Of these, value investing is easily one of the most popular ways to find great stocks in any market environment. Value investors use fundamental analysis and traditional valuation metrics to find stocks that they believe are being undervalued by the market at large.

On top of the Zacks Rank, investors can also look at our innovative Style Scores system to find stocks with specific traits. For example, value investors will want to focus on the "Value" category. Stocks with high Zacks Ranks and "A" grades for Value will be some of the highest-quality value stocks on the market today.

HP (HPQ - Free Report) is a stock many investors are watching right now. HPQ is currently sporting a Zacks Rank of #2 (Buy), as well as an A grade for Value.

Value investors also frequently use the P/S ratio. This metric is found by dividing a stock's price with the company's revenue. This is a prefered metric because revenue can't really be manipulated, so sales are often a truer performance indicator. HPQ has a P/S ratio of 0.53. This compares to its industry's average P/S of 0.99.

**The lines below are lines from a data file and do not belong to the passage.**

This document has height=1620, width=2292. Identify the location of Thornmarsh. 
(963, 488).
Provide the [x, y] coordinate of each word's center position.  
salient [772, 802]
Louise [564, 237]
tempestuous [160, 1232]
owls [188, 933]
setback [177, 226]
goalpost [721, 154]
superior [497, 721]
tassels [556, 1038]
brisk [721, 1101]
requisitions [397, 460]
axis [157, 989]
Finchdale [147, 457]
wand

Finally, we should also recognize that HPQ has a P/CF ratio of 6.98. This metric focuses on a firm's operating cash flow and is often used to find stocks that are undervalued based on the strength of their cash outlook. HPQ's P/CF compares to its industry's average P/CF of 23.95. Within the past 12 months, HPQ's P/CF has been as high as 10.72 and as low as 6.43, with a median of 8.67.

Investors could also keep in mind Lenovo Group (LNVGY - Free Report) , an Computer - Mini computers stock with a Zacks Rank of # 2 (Buy) and Value grade of A.

Lenovo Group is currently trading with a Forward P/E ratio of 9.35 while its PEG ratio sits at 1.96. Both of the company's metrics compare favorably to its industry's average P/E of 26.32 and average PEG ratio of 2.17.

Over the past year, LNVGY's P/E has been as high as 11.56, as low as 6.50, with a median of 8.59; its PEG ratio has been as high as 3.20, as low as 0.91, with a median of 2.32 during the same time period.

Furthermore, Lenovo Group holds a P/B ratio of 2.35 and its industry's price-to-book ratio is 35.67. LNVGY's P/B has been as high as 3.08, as low as 1.77, with a median of 2.21 over the past 12 months.

Value investors will likely look at more than just these metrics, but the above data helps show that HP and Lenovo Group are likely undervalued currently. And when considering the strength of its earnings outlook, HPQ and LNVGY sticks out as one of the market's strongest value stocks.